Lamotte subit des dommages de collision
Le dixième, Tanguy Lamotte, a également rencontré des problèmes, bien que de moindre ampleur, en signalant une collision avec un objet à 440 milles au sud-ouest du Cap-Vert. Sur son bateau "Initiatives-cœur", le safran tribord aurait cédé et la dérive bâbord, qui amortissait le choc, aurait été poussée vers l'arrière, endommageant le puits de dérive et provoquant des entrées d'eau. "Il y a de l'eau dans le bateau, mais depuis, je navigue plus lentement, ce qui me permet de contrôler la quantité, notamment pour protéger les systèmes électriques. La situation est sous contrôle, mais je dois absolument retirer la dérive pour pouvoir colmater les fuites".

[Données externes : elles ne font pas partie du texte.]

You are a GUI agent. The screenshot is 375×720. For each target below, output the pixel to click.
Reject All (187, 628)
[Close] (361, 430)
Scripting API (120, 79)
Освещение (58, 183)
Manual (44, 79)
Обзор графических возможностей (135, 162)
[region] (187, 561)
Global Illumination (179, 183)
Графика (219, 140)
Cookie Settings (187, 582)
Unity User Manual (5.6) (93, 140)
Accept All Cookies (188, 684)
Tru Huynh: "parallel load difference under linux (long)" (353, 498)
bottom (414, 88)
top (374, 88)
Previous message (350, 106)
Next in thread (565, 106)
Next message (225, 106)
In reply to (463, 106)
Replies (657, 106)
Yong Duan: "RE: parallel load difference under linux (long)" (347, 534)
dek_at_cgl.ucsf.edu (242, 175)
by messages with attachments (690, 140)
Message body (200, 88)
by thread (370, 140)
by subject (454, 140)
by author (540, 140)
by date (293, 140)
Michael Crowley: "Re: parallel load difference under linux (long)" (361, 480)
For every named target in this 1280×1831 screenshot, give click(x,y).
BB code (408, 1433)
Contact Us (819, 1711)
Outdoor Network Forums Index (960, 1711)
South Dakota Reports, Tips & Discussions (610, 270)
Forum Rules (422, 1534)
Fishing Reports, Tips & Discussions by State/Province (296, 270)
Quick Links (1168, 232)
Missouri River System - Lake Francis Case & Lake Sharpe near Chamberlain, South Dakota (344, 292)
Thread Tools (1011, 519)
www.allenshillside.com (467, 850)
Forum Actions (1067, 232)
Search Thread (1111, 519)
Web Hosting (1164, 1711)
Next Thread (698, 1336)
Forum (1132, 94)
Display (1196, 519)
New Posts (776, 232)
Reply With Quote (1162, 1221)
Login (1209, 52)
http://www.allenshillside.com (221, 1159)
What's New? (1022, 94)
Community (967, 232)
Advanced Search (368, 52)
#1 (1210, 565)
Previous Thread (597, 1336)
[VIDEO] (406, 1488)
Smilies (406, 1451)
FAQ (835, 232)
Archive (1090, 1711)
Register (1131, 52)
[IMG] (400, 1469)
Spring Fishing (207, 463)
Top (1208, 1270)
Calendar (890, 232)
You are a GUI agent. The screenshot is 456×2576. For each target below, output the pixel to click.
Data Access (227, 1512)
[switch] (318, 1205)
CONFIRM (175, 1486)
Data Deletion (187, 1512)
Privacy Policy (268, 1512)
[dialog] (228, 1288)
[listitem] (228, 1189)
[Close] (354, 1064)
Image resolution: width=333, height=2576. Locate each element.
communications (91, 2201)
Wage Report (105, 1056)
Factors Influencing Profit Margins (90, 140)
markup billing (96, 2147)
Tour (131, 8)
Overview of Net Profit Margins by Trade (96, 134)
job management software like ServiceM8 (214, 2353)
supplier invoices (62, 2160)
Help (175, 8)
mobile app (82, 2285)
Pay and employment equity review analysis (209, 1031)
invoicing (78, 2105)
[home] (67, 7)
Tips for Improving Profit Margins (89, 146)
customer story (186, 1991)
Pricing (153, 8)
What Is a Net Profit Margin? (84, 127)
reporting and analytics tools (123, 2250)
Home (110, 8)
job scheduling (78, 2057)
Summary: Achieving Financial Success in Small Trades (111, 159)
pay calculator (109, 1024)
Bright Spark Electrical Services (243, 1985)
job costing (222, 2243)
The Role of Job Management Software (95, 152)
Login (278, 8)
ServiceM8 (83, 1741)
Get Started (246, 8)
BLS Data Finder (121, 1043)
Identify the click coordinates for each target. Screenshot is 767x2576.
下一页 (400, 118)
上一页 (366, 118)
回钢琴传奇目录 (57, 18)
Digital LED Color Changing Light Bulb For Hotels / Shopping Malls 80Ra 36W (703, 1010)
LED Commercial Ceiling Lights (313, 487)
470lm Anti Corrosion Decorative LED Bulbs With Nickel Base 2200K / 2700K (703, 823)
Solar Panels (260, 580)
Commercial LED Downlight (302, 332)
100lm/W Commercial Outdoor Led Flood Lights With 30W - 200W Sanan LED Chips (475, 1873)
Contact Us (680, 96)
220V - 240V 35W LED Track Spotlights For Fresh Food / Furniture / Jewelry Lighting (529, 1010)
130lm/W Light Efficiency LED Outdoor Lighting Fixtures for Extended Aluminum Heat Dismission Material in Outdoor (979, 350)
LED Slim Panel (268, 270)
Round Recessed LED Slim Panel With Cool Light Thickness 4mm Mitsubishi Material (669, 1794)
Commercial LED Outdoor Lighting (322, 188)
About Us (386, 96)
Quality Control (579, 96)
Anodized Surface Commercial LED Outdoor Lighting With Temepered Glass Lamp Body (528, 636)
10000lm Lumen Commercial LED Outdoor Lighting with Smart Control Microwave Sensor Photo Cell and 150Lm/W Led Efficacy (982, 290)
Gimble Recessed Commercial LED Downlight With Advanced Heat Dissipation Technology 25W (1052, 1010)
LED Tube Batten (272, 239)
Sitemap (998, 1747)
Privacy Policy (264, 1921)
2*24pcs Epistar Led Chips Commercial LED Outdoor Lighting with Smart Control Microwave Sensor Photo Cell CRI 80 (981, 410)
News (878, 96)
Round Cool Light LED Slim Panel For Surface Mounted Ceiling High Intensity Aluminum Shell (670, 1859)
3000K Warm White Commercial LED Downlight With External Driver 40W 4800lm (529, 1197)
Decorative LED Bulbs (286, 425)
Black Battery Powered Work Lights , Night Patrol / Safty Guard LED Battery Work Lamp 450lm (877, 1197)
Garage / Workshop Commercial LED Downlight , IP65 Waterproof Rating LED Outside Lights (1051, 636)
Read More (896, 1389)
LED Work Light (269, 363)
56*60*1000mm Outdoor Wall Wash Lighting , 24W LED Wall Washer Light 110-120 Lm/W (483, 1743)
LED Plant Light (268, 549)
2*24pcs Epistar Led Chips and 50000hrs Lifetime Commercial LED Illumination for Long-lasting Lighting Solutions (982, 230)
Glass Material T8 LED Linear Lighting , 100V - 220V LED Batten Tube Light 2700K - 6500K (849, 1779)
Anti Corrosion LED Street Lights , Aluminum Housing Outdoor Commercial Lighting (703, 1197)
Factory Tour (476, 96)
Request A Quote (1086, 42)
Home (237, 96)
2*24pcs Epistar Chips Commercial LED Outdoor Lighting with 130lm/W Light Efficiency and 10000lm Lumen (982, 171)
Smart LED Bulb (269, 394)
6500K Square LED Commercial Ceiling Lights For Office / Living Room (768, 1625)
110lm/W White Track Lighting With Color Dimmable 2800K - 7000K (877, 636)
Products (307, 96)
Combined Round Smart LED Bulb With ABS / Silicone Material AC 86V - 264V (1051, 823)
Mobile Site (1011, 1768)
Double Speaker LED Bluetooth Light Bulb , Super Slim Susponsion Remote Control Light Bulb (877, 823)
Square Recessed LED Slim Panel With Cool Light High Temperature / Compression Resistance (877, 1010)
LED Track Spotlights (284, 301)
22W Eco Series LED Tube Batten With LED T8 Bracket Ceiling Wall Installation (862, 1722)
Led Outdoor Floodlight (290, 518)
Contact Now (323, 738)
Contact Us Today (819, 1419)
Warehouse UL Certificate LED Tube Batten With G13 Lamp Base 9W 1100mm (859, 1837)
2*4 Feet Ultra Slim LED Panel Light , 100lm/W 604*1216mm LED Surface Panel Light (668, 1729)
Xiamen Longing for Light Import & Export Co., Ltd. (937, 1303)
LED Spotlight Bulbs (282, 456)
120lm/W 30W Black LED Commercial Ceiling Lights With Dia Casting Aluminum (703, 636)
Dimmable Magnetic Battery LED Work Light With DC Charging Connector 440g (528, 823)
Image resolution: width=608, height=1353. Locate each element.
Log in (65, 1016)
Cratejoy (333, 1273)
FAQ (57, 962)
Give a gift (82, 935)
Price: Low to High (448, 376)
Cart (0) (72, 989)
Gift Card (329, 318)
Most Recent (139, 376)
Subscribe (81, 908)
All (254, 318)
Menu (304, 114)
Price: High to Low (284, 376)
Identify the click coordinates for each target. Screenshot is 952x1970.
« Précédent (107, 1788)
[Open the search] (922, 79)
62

  Jean-Pierre Dick quitte San CiprianPhoto : Virbac Paprec Sailing Team Jean-Pierre Dick quitte San Ciprian

Dick met le cap sur la cible
La bonne nouvelle du jour est que Jean-Pierre Dick, dont le bateau "Virbac Paprec 3" avait perdu la quille il y a onze jours, a quitté le port de refuge galicien de San Ciprian et mis le cap sur Les Sables, à 220 milles de là. Le jury a d'ailleurs décidé de ne pas le sanctionner pour l'utilisation de la machine, car il s'agissait d'une mesure de sécurité. La question cruciale est la suivante : Dick parviendra-t-il à amener son bolide endommagé jusqu'à la ligne d'arrivée avant Mike Golding, qui s'est lancé à l'assaut ? Il lui reste 600 miles d'avance.